Compte tenu des réalités socio-économiques de notre pays, mais aussi de la conjoncture mondiale, nous sommes unanimes à penser que nous n'avons nullement besoin d'une crise à répétition, qui en rajoute aux difficultés quotidiennes des populations civiles, dont je salue le courage, le calme et la dignité observés depuis le début de ces regrettables épreuves. C'est pour moi l'occasion solennelle d'inviter tout le monde à la retenue.

Je suis heureux de constater que les vertus du dialogue et de la concertation nous permettent progressivement de trouver des solutions pacifiques aux revendications exprimées. Afin d'accélérer l'aboutissement des efforts entrepris à cet égard, j'ai décidé de mettre immédiatement sur pied une commission nationale ad hoc consultative, placée sous mon autorité directe, dont les avis et recommandations me permettront de prendre rapidement les décisions visant la résolution des conflits sociaux.

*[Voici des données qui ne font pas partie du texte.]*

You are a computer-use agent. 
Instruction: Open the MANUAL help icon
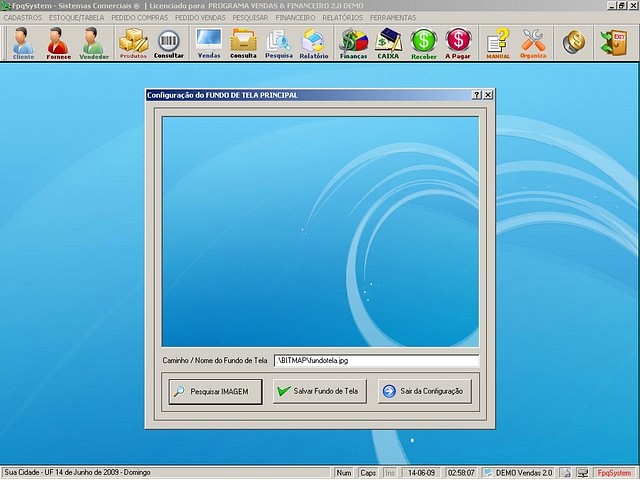498,43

De manière plus systématique, je veillerai à ce que le Gouvernement se concentre sur les causes structurelles qui sont à la source de ces conflits sociaux, en vue de se donner les moyens de s'attaquer aux crises sociales avant qu'elles ne prennent des dimensions difficiles à gérer.

Chers Compatriotes,

Le 20 Mai 2008, Son Excellence Monsieur le Président de la République, Chef de l'Etat, le Général Lansana CONTE, de par ses prérogatives constitutionnelles, m'a fait l'insigne honneur de me confier les hautes charges de Premier Ministre, Chef du Gouvernement.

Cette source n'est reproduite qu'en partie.